Notice that the total execution time for this operation is 135.082 ms.
Now, let's optimize the query by using a descending index. We will create a descending index on the megabytes_used
column with the following command:
CREATE INDEX fastscan_idx ON telecom_data(megabytes_used DESC);
Now, let's run the following query again and check the cost:
EXPLAIN ANALYZE
SELECT * FROM telecom_data ORDER BY megabytes_used DESC LIMIT 10;
QUERY PLAN
------------------------------------------------------
Limit (cost=0.42..1.01 rows=10 width=48) (actual time=1.033..1.052 rows=10 loops=1)

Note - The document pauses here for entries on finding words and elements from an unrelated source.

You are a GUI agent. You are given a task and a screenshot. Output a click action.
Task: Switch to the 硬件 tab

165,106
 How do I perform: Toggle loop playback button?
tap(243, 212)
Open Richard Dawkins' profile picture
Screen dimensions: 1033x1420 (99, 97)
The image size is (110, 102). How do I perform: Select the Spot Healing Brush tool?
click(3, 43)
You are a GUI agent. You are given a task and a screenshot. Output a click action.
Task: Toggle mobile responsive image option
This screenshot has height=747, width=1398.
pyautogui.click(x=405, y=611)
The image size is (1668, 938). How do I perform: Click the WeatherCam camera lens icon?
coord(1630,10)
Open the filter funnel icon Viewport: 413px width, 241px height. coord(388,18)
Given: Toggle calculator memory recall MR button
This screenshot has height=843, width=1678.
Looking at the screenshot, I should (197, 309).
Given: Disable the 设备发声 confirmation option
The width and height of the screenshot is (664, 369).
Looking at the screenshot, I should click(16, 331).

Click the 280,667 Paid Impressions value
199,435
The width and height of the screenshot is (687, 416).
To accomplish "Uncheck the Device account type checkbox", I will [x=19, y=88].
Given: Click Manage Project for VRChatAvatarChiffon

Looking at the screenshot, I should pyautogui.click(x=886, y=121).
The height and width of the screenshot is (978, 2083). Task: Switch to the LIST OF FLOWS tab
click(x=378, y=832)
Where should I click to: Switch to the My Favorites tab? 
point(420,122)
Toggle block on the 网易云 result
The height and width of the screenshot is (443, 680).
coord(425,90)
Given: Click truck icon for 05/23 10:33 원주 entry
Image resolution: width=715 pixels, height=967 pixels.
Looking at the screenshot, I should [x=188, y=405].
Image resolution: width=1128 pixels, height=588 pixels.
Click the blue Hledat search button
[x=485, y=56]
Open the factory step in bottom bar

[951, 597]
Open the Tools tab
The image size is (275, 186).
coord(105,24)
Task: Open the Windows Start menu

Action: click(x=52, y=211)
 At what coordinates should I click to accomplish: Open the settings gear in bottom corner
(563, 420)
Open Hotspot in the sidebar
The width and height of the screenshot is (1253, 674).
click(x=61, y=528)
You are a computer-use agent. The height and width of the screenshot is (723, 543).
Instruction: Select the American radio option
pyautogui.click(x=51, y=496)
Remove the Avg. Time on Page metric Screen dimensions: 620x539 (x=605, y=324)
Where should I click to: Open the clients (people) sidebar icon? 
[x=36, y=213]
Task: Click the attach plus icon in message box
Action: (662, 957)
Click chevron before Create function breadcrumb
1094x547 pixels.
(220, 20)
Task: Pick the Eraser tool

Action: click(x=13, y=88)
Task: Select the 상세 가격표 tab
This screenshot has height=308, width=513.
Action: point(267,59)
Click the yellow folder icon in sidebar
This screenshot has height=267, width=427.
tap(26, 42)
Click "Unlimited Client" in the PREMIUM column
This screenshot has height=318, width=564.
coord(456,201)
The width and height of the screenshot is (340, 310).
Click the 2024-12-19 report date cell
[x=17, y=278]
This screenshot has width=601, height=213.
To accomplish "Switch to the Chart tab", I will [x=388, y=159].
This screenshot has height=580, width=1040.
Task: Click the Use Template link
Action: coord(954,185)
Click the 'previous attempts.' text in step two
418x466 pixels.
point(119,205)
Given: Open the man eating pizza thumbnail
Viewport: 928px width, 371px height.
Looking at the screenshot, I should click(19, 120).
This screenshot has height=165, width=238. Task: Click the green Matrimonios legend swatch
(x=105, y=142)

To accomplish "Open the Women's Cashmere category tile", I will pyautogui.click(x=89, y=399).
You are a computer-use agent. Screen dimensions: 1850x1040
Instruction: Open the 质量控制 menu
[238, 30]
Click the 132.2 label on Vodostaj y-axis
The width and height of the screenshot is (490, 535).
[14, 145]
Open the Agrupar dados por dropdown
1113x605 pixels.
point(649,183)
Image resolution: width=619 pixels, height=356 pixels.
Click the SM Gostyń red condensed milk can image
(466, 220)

-> Index Scan using fastscan_idx on telecom_data (cost=0.42..58428.46 rows=1000010 width=48) (actual time=1.032..1.048 rows=10 loops=1)
Planning Time: 1.938 ms
Execution Time: 1.072 ms
(4 rows)
(Note: The results will vary, depending on the data that is stored in the database)
Amazing! Now the total execution time is only 1.072ms, compared to 135.082 ms earlier.
In the first query plan, a parallel sequential scan is performed on the entire table to filter and sort the data, which takes longer. In contrast, the second query plan uses an index scan to access the required data directly, and only scans a small portion of the table, which significantly reduces the execution time.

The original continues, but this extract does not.